En effet, le coussin de vingt-sept minutes alloué par son adversaire Luxembourgeois,
le rendrait presque guilleret. Enjoué, certes, mais pas hilare tout de même.
Par expérience, Bottecchia subodore que ces adversaires, dont le "teinturier",
sont sur des charbons ardents et vont tout tenter pour le déstabiliser. Il
sait qu'il lui faudra museler l'adversité coûte que coûte. Sa maturité,
sa science de la course, ses ressources intactes feront le reste, semble t'il
penser. Il apprécie, lui le besogneux, le combat, les joutes chevaleresques
mais fraternelles. De ses évasions irrationnelles, il a conservé la pulsion
phénoménale du jusqu'au boutiste qu'il fut en ces occasions.
Au matin de ce 9 juillet, le classement général apparaît d'une limpidité
déconcertante. Notre "maçon" trône, en jaune, avec un peu plus
de vingt minutes sur l'esthète Luxembourgeois et un peu moins d'une demi-heure
sur le Belge de service, Albert Dejonghe. Le match italo-luxembourgeois va connaître,
en ces lieux, son épilogue. La météorologie est exécrable et la pluie qui
tombe sans discontinuée, transperce les corps meurtris et lasse un peloton
déjà passablement amoindri. Le col d'Allos vient à point nommé pour exciter
les velléités offensives des sempiternels frustrés. C'est le cas du bouillonnant
Angelo Gremio qui, après un solo de grand cru, franchit en tête le sommet
de cette première difficulté. Victime d'une crevaison inopportune dans la
descente, le Transalpin de Meteore-Wolber est rejoint puis déposé, tel un
laisser pour compte, par le Belge August Verdyck. Auteur d'une descente prodigieuse,
le représentant d'Outre Quiévrain creuse un écart substantiel de deux minutes
sur son compatriote Omer Huysse et de trois minutes sur un duo Italien composé
de Bartolomeo Aimo, de le formation Alcyon, et de l'incontournable leader de
l'épreuve, Bottecchia. Nicolas Frantz, dont la masse pondérale n'a d'égale
que la vélocité dont il use lors des emballages finaux, traîne ses quatre-vingt
kilos comme une âme en peine. Maculé de boue, le puissant Luxembourgeois prend
place dans la première charrette d'agonisants notoires. A l'avant, le Belge
de l'équipe Christophe, toujours aussi démonstratif sur sa monture, brise
soudain sa roue avant et se voit dans l'obligation de stopper sa folle chevauchée.
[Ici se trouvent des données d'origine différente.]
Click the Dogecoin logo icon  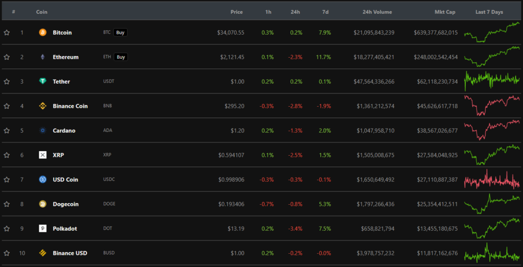(43, 204)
A regret, il campe au côté de son vélo disloqué, dans l'attente d'un secours
hypothétique qui n'apparaîtra qu'une demi-heure plus tard.
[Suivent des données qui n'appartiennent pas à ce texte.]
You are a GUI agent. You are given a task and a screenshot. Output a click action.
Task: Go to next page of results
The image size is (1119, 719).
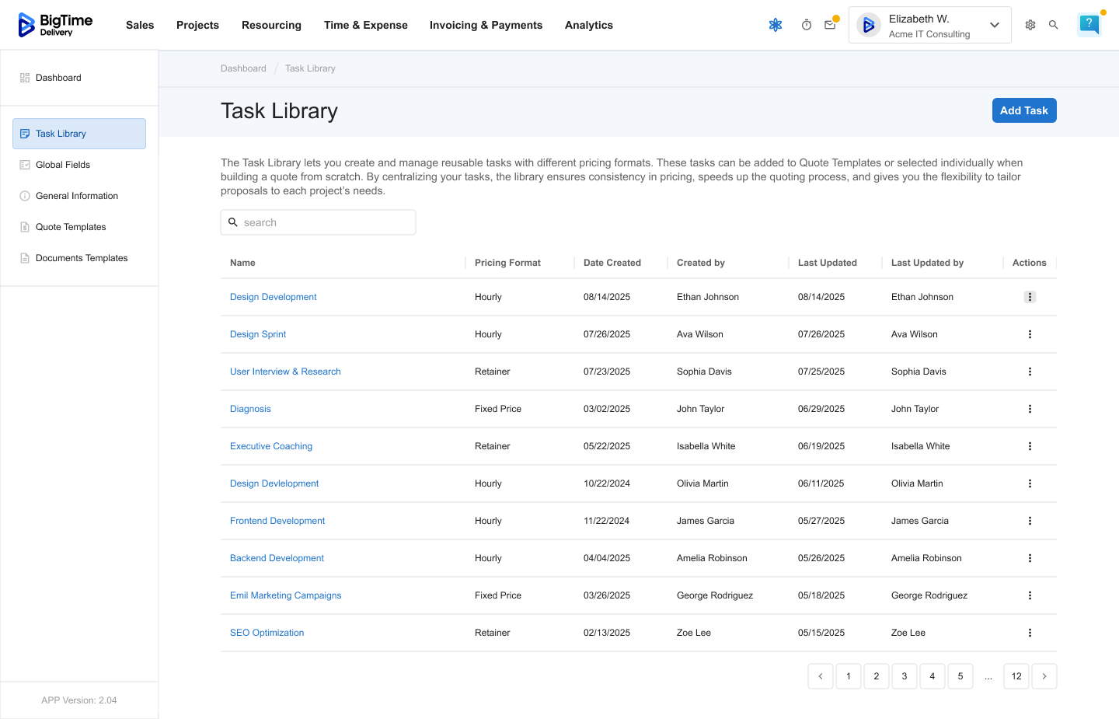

La physionomie de la course est, dès lors, toute autre. Dans les premières
pentes du col de Vars, Aimo, au train, décramponne Bottecchia. Ce dernier,
le port altier, ne semble nullement préoccupé par cet affront. En fait, la
surveillance "aérienne" et les faits et gestes du massif "Teinturier",
qui déambule quelques lacets en amont, suffit a attisé une motivation jamais
démentie. L'ascension de l'épouvantable, mais incontournable, Izoard qui se
profile tel un spectre ancestral à l'horizon, sera un véritable calvaire pour
les rescapés de cette journée apocalyptique. Le froid, la pluie et la boue
mêlés transforment la silhouette des coursiers en véritables et hallucinants
zombies. On ne distingue que difficilement les coureurs de tête. Dans l'opacité
du chaos, on subodore, plus qu'on ne voit, Huysse et Verdick planté sur leurs
bécanes. Frantz, lui, semble avoir retrouvé un soupçon de fierté et se déhanche
nonchalamment en tentant un ultime mais dérisoire retour. Nanti de cinq minutes
sur son dauphin, à ce moment là de la course, le "Maçon du Frioul"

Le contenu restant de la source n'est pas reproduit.